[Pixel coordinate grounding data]
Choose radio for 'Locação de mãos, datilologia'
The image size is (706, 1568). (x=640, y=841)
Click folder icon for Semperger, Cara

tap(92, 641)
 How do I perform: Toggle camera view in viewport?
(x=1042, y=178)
--
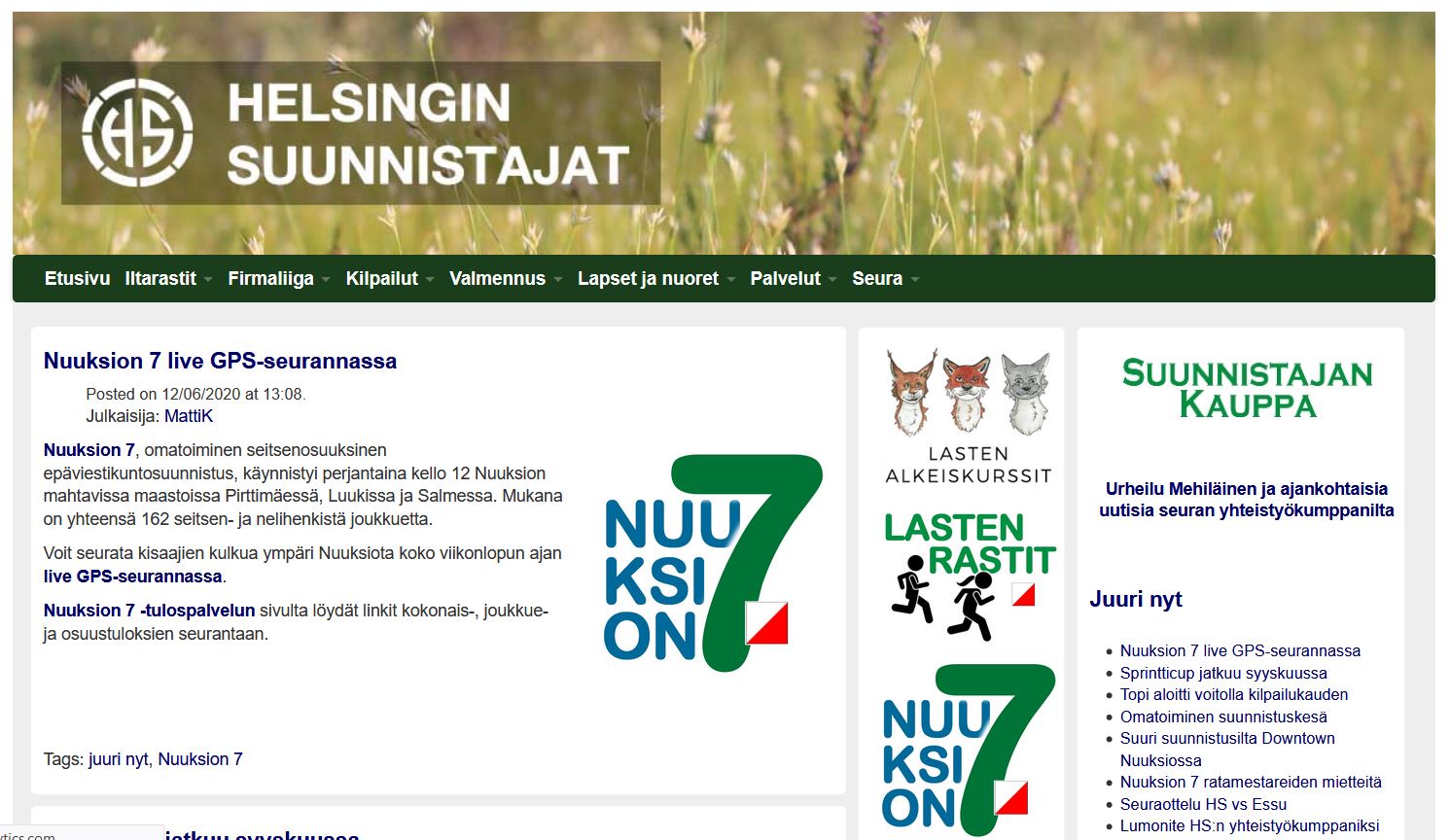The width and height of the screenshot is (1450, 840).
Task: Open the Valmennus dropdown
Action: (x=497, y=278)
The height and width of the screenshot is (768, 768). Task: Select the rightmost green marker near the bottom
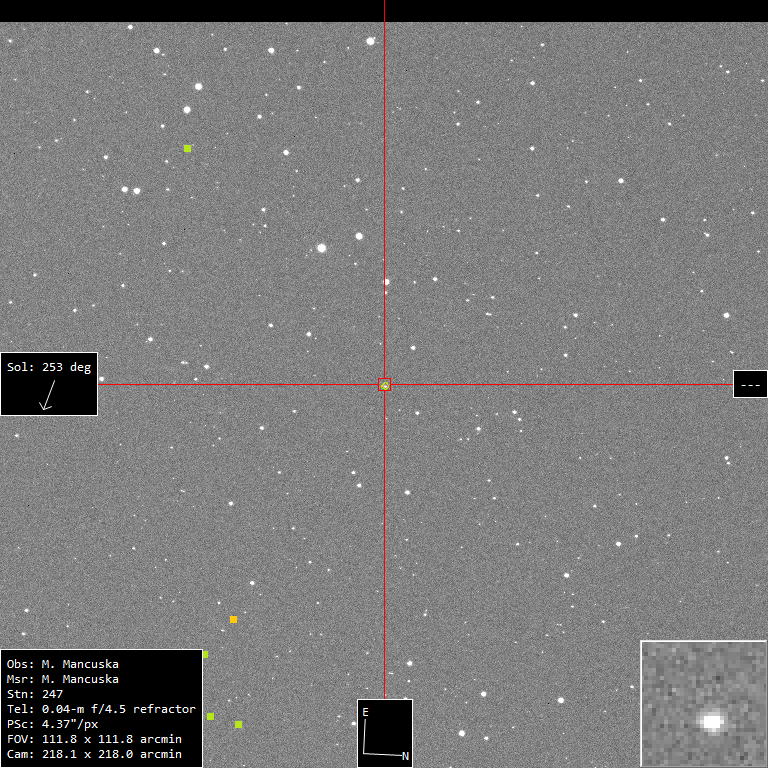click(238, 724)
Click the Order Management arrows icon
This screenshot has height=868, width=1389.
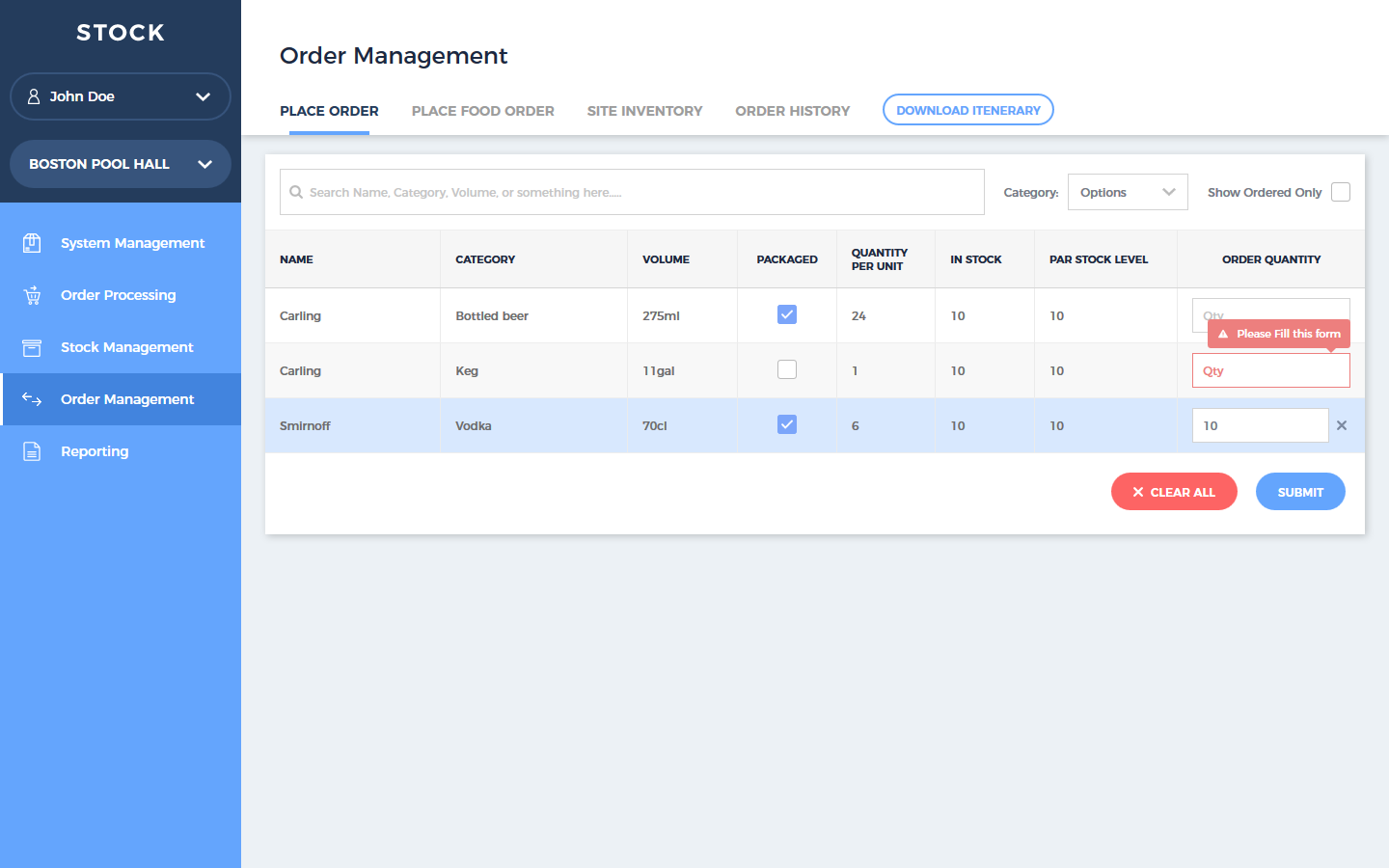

EXERCISE DIRECTIONS: Repeat, without pictures, exactly the lines of the data above from the one containing "The height and" through the one containing "This screenshot has height=868, width=1389.", including both and adding nothing.

RESULT FOR THIS EXERCISE:
The height and width of the screenshot is (768, 768). Task: Select the rightmost green marker near the bottom
click(238, 724)
Click the Order Management arrows icon
This screenshot has height=868, width=1389.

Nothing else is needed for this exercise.